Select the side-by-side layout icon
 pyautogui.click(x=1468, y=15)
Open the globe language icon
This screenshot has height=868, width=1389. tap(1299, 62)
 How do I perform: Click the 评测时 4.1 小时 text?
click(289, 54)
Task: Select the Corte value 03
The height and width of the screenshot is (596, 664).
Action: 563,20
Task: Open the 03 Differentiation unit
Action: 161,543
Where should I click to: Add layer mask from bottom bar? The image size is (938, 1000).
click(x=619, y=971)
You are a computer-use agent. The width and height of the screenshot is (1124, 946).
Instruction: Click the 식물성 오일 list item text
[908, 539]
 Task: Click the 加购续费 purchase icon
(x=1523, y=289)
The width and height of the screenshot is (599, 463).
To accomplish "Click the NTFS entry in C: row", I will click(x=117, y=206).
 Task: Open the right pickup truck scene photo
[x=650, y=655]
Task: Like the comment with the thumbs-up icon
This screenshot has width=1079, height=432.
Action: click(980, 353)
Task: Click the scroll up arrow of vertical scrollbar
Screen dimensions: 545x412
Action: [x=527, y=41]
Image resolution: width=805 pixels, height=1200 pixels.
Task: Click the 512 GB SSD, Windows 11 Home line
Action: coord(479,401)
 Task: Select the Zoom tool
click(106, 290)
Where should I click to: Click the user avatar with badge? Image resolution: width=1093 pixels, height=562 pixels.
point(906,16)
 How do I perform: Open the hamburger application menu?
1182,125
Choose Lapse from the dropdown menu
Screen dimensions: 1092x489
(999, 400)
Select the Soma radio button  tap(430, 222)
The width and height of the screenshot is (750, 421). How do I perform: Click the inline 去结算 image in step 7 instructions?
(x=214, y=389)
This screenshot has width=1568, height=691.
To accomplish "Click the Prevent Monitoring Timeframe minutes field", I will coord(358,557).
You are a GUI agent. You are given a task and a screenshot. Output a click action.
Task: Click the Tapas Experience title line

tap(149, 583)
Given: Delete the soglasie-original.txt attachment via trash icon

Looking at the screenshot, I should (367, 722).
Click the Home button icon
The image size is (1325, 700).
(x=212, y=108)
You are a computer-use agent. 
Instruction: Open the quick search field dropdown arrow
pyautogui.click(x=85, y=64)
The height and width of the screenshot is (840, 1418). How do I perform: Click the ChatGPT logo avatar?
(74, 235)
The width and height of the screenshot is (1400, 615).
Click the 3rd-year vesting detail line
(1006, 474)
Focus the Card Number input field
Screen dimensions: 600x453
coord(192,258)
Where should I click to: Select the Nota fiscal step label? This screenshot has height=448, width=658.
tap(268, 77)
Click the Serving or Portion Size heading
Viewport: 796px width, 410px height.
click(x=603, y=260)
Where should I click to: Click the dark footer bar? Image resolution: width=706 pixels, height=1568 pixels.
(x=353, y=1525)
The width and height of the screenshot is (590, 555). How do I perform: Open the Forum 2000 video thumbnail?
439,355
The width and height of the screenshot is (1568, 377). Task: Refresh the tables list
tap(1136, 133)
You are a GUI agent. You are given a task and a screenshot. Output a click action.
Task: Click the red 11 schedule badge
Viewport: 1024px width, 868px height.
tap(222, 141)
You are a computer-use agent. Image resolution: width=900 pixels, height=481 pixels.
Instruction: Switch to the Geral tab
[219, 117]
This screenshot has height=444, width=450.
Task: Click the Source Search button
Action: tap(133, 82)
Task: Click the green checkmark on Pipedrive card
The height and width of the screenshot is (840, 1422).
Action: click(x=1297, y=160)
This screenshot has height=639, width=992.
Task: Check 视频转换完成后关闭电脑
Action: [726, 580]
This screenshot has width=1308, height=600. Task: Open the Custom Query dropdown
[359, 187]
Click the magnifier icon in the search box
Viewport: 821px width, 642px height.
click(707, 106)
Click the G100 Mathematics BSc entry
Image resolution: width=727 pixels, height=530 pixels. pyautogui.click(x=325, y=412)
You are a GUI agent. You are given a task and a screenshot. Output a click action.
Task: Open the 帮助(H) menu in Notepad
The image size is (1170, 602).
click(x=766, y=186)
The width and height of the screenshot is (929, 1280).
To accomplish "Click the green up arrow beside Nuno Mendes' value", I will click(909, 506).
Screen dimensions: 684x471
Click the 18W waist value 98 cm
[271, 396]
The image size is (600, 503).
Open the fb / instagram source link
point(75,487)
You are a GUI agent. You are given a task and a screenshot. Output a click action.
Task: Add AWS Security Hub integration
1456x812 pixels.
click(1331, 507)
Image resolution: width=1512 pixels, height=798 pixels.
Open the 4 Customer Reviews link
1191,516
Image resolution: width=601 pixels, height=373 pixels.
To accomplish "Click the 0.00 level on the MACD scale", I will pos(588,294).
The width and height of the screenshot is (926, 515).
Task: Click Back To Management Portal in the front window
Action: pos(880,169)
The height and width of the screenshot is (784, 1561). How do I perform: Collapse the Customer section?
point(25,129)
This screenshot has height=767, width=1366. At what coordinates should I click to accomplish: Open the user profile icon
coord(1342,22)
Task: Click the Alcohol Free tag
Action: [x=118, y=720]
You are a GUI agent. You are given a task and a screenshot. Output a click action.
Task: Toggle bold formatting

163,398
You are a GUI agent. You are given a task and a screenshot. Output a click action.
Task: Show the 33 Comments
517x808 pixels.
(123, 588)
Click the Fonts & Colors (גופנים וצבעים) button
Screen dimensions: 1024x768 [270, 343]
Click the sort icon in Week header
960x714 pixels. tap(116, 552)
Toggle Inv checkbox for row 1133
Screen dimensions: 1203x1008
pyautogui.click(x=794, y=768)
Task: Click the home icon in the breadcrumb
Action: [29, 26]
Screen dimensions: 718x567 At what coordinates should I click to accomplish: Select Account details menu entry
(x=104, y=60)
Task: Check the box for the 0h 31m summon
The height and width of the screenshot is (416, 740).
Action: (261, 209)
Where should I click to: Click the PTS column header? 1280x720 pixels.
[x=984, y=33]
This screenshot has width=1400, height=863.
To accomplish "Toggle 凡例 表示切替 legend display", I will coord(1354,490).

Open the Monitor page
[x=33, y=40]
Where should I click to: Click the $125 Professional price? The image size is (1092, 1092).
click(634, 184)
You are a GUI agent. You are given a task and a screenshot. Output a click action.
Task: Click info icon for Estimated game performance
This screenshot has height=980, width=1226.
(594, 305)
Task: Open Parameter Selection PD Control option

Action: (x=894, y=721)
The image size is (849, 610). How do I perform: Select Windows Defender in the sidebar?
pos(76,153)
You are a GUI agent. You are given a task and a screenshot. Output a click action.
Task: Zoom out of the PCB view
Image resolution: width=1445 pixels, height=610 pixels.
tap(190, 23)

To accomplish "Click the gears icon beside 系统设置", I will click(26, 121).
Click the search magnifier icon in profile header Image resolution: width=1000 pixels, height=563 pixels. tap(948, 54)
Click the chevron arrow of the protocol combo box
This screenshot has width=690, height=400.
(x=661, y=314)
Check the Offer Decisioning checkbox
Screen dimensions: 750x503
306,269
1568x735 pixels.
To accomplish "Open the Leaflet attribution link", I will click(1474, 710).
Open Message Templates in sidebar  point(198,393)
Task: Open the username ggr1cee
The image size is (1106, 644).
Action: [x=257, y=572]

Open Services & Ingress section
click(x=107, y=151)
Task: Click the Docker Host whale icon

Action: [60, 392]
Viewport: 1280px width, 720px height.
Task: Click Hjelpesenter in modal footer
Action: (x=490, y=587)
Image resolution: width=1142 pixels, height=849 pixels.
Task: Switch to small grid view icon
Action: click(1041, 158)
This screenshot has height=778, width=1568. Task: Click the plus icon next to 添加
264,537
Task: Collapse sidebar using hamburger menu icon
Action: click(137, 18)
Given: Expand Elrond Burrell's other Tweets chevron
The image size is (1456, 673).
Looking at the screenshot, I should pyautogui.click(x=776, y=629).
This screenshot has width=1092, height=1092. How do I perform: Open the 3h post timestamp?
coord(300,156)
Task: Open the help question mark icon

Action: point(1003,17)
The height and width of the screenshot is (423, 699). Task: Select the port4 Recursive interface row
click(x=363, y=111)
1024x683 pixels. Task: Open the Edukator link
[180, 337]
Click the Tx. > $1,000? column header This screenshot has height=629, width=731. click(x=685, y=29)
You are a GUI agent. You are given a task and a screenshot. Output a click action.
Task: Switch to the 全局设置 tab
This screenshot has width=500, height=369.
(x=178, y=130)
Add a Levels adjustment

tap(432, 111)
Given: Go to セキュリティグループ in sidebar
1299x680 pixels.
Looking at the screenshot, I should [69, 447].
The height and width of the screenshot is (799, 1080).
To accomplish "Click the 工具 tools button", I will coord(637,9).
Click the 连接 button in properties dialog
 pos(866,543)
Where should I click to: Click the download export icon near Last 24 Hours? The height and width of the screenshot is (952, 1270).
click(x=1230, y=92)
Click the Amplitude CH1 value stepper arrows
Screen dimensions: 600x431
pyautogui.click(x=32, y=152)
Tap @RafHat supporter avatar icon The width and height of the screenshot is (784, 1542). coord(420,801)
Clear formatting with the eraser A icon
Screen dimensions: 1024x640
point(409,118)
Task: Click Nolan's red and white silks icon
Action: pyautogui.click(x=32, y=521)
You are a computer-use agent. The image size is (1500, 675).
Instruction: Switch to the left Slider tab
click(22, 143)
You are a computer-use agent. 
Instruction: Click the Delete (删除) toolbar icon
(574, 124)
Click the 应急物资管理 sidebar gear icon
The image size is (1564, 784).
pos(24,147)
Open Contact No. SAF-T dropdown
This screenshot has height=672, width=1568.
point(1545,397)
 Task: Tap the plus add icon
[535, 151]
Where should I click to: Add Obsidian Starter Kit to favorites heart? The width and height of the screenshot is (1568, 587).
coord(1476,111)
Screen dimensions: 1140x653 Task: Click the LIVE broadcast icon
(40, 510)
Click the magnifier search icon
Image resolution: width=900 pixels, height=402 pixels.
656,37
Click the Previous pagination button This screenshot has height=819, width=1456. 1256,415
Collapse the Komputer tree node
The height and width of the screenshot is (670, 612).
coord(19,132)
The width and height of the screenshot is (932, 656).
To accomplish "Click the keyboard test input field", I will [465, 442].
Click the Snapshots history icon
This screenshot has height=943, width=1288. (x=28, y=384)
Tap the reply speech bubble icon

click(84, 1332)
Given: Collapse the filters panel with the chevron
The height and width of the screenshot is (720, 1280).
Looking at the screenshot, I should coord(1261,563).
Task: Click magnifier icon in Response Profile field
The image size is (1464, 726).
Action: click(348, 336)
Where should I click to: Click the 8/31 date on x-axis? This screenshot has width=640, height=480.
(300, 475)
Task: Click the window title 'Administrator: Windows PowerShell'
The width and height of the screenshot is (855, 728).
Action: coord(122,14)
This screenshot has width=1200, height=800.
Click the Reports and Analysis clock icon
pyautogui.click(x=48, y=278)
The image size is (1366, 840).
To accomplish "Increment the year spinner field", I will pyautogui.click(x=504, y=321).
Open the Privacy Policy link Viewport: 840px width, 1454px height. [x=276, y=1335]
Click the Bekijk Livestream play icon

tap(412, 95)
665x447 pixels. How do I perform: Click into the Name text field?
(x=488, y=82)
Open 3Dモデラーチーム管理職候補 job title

» YOUR OBJECTIVE
Output exactly the lines of the records from the first through the one bearing "Task: Select the Corte value 03", both ends included.

» ANSWER FOR THE TASK
Select the side-by-side layout icon
 pyautogui.click(x=1468, y=15)
Open the globe language icon
This screenshot has height=868, width=1389. tap(1299, 62)
 How do I perform: Click the 评测时 4.1 小时 text?
click(289, 54)
Task: Select the Corte value 03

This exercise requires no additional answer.